__Work request__: What you return must match the material exactly, with every line present.

__Supplied material__:
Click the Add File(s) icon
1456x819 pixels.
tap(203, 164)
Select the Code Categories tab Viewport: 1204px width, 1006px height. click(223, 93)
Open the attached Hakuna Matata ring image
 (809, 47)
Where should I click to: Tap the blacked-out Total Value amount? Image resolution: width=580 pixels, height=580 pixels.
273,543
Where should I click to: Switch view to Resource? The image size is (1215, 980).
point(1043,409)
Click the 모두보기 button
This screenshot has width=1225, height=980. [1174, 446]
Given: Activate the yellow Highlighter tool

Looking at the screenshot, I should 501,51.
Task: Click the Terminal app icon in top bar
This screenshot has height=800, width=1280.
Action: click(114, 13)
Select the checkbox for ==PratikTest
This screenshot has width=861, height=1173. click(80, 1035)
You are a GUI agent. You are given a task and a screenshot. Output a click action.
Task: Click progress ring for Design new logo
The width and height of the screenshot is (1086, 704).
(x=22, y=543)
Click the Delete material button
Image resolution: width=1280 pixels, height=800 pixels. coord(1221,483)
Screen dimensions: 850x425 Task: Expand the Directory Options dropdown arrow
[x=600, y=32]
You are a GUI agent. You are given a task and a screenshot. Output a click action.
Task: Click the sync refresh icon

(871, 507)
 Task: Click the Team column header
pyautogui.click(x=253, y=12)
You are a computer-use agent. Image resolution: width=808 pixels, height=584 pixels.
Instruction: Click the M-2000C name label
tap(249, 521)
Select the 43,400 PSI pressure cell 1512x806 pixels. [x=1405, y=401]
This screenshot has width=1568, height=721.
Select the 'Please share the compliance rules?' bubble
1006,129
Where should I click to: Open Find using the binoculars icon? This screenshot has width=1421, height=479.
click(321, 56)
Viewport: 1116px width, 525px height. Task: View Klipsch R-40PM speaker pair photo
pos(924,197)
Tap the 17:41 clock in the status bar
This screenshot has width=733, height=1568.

__Task solution__:
Click the Add File(s) icon
1456x819 pixels.
tap(203, 164)
Select the Code Categories tab Viewport: 1204px width, 1006px height. click(223, 93)
Open the attached Hakuna Matata ring image
 (809, 47)
Where should I click to: Tap the blacked-out Total Value amount? Image resolution: width=580 pixels, height=580 pixels.
273,543
Where should I click to: Switch view to Resource? The image size is (1215, 980).
point(1043,409)
Click the 모두보기 button
This screenshot has width=1225, height=980. [1174, 446]
Given: Activate the yellow Highlighter tool

Looking at the screenshot, I should 501,51.
Task: Click the Terminal app icon in top bar
This screenshot has height=800, width=1280.
Action: click(114, 13)
Select the checkbox for ==PratikTest
This screenshot has width=861, height=1173. click(80, 1035)
You are a GUI agent. You are given a task and a screenshot. Output a click action.
Task: Click progress ring for Design new logo
The width and height of the screenshot is (1086, 704).
(x=22, y=543)
Click the Delete material button
Image resolution: width=1280 pixels, height=800 pixels. coord(1221,483)
Screen dimensions: 850x425 Task: Expand the Directory Options dropdown arrow
[x=600, y=32]
You are a GUI agent. You are given a task and a screenshot. Output a click action.
Task: Click the sync refresh icon

(871, 507)
 Task: Click the Team column header
pyautogui.click(x=253, y=12)
You are a computer-use agent. Image resolution: width=808 pixels, height=584 pixels.
Instruction: Click the M-2000C name label
tap(249, 521)
Select the 43,400 PSI pressure cell 1512x806 pixels. [x=1405, y=401]
This screenshot has width=1568, height=721.
Select the 'Please share the compliance rules?' bubble
1006,129
Where should I click to: Open Find using the binoculars icon? This screenshot has width=1421, height=479.
click(321, 56)
Viewport: 1116px width, 525px height. Task: View Klipsch R-40PM speaker pair photo
pos(924,197)
Tap the 17:41 clock in the status bar
This screenshot has width=733, height=1568.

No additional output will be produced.